======== Task input ========

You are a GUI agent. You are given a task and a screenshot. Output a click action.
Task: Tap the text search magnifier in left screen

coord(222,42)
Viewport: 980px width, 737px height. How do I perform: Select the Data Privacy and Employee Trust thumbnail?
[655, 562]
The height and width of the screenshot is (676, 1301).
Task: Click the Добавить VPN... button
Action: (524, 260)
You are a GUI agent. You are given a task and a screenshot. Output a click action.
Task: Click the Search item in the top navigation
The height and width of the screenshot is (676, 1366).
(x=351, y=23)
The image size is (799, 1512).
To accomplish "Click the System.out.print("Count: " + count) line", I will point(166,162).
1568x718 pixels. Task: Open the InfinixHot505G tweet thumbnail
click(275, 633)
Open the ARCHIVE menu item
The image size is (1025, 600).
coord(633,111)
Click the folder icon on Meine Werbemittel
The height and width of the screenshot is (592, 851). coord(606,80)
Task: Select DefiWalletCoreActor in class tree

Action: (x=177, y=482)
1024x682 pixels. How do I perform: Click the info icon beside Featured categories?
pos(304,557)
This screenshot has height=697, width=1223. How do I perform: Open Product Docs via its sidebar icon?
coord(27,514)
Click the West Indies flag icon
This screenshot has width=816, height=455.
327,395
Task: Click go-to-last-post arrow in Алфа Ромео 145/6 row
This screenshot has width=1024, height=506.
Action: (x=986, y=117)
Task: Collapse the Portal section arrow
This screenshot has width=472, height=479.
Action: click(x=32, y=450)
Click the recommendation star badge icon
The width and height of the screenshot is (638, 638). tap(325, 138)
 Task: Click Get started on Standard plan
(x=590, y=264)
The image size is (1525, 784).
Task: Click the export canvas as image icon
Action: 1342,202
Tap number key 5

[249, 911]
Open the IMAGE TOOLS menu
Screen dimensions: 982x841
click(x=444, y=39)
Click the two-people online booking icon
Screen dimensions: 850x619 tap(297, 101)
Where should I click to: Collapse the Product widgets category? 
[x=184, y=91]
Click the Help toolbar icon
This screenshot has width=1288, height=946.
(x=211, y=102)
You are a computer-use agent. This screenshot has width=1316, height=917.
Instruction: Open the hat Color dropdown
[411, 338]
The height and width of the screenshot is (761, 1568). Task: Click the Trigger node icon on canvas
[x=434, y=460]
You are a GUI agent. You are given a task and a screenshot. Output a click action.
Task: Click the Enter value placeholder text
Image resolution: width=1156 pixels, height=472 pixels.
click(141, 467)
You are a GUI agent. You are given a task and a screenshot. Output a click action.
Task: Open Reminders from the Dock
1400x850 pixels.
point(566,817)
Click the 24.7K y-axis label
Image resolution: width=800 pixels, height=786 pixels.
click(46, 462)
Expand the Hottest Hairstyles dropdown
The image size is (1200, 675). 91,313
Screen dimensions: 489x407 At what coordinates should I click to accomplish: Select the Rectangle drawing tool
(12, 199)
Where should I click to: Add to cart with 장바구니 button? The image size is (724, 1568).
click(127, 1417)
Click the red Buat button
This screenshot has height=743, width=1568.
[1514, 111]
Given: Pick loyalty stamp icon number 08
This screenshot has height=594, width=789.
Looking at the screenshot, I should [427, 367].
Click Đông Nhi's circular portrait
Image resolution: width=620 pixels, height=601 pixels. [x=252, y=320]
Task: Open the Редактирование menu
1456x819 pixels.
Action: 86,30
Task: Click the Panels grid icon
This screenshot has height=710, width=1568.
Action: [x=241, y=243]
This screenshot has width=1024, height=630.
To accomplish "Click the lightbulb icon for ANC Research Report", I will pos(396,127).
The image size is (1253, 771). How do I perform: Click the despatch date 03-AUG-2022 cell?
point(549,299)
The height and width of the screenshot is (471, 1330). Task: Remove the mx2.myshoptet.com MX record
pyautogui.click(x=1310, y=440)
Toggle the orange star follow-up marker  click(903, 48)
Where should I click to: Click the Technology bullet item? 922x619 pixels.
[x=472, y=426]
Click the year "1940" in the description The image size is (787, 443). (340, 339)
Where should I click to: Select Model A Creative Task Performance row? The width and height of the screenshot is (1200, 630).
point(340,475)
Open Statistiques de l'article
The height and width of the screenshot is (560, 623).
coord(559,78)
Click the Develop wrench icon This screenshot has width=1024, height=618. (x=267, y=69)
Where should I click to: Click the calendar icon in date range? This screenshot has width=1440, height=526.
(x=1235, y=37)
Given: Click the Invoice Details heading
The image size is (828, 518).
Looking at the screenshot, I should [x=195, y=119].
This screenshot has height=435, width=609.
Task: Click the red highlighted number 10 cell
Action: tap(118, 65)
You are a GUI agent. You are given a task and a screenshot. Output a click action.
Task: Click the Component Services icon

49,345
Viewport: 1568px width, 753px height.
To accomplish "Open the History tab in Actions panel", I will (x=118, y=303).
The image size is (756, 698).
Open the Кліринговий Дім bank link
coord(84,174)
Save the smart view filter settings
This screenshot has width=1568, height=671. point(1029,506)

========

What is required: Report, for the data above, every line in which the string "arrow" appears.

Exercise result:
Task: Click go-to-last-post arrow in Алфа Ромео 145/6 row
Task: Collapse the Portal section arrow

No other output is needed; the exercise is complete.